Una cosa in questi anni di vita l’ho capita: è l’attesa che logora. Che poi vada bene o vada male, è uguale, nel senso che uno metabolizza la notizia e o ne gioisce e ne gode, oppure si dispera e poi si rimbocca le maniche. Ma è quel non sapere cosa sarà della nostra vita che ci fa ammattire.
Da un mese e poco più siamo tornati alla vita di sempre, e da un mese e poco più stiamo accumulando tensioni che Dio solo sa: prima per sapere i risultati di una Tac decisiva che si facevano desiderare; poi dopo che sono arrivati – e non erano entusiastici come speravamo -, per capire quando iniziare la nuova cura, rimandata per un paio di volte. Una cura che dovrebbe essere più leggera e sostenibile, ma di cui non possiamo conoscere gli effetti collaterali fino a che non la si sperimenta. Nel frattempo, grande nervoso, grande tensione, parole che volano, abbracci che mancano e un generale livello di stanchezza che nuoce a tutti. Nel frattempo, si cerca anche di mandare avanti i progetti di vita, ma si temporeggia, perchè e se poi mi tocca disfare tutto di nuovo? Però forse meglio disfare che non fare per niente.
E se poi mi pento? E se poi devo tornare indietro? E se poi non posso andarci? E se poi devo disdire? Tutte domande lecite che denotano prudenza, ma che a lungo andare rischiano di farci vivere col freno a mano tirato. Faccio un paio di esempi molto banali ma efficaci: quest’estate ero in spiaggia, una spiaggia bellissima che all’ora del tramonto, deserta, diventa ancora più magica. Faceva freschino e il mio costume era già asciutto, pronti per tornare a casa. Ma il mare era troppo bello, la situazione troppo invitante, così… mi sono tuffata, al diavolo l’aria fredda, il costume bagnato, il buio che scendeva. Galleggiando come un morto, mi sono rilassata, ho svuotato la mente, mi sono ritrovata per un poco. Ero in pace. E nonostante il costume bagnato e l’aria fredda, tutte le mie paure di ammalarmi si sono rivelate infondate. Allo stesso modo, erano anni che volevamo farci un viaggio importante, bello, lungo, lontano: e prima rimanda perchè non c’è il lavoro, poi rimanda perchè lui non sta bene… Quest’anno abbiamo deciso: andiamo e fanculo i soldi, il lavoro e anche la salute precaria! Siamo partiti alla volta della East Coast: non era un viaggio di nozze, ma lo sembrava. E chissene se non c’era nessuna occasione importante per cui festeggiare: c’eravamo io e lui e la consapevolezza che aspettare il momento giusto non porta da nessuna parte, e tanto bastava.

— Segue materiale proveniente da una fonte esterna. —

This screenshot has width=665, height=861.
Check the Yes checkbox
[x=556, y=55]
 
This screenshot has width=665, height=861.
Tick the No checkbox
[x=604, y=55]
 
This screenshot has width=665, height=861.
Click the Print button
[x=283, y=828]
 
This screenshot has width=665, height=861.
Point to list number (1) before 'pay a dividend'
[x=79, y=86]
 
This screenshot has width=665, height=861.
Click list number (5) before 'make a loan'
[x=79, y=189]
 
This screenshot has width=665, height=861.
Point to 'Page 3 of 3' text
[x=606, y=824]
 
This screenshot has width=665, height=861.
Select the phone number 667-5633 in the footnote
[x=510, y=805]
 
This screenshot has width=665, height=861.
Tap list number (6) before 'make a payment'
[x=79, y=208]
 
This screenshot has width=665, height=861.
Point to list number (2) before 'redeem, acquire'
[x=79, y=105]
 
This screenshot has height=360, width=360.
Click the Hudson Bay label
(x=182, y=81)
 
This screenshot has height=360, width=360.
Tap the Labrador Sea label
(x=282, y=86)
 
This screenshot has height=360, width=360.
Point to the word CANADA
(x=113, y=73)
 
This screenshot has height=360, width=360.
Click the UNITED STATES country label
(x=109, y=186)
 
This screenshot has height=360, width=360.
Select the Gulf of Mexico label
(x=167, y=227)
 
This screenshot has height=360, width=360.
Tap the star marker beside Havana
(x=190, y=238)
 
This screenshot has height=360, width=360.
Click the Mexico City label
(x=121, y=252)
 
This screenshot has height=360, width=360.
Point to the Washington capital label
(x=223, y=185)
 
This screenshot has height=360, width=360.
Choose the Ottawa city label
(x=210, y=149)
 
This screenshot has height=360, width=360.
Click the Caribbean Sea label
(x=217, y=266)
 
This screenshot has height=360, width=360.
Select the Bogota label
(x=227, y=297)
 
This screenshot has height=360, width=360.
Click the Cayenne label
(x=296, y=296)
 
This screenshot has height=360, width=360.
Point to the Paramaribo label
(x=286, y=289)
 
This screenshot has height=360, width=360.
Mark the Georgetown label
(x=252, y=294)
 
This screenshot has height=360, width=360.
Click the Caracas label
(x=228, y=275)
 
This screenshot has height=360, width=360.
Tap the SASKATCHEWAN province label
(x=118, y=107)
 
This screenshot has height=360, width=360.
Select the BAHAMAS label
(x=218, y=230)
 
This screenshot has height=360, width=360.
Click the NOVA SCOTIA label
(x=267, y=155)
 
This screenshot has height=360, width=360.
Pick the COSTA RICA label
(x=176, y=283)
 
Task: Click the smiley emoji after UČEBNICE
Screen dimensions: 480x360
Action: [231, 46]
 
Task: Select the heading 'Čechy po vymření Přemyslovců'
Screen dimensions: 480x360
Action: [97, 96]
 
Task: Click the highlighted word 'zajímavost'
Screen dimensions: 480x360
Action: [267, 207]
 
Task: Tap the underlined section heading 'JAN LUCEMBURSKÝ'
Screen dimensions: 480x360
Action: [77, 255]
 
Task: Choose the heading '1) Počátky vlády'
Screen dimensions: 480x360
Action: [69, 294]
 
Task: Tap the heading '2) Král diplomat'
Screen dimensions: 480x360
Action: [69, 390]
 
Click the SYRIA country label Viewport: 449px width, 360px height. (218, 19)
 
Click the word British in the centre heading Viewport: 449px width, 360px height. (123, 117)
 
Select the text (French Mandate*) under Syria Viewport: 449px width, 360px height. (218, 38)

Quindi, SeDici che vuoi fare una cosa, falla subito, non aspettare: ok ponderare ed essere prudenti, ma non devono essere scuse per non vivere. La paura di sbagliare, di esagerare, di fare cose di cui ci si può pentire è umana e razionale, ma la sensazione di sentirsi vivi è puro istinto e impagabile e ogni tanto fare qualcosa che agli occhi degli altri può apparire folle ci aiuta a esorcizzare sentimenti che altrimenti rischiano di bloccarci, sedimentando in noi. La vita è infinita attesa e a volte dietro l’angolo ci aspettano solo inculate: non mettiamo in lista d’attesa anche le cose belle. Affrontiamole di petto, forse anche con un pizzico di incoscienza: se sbagliamo, ci sarà modo di recuperare; se ci pentiamo, c’è sempre spazio per imparare.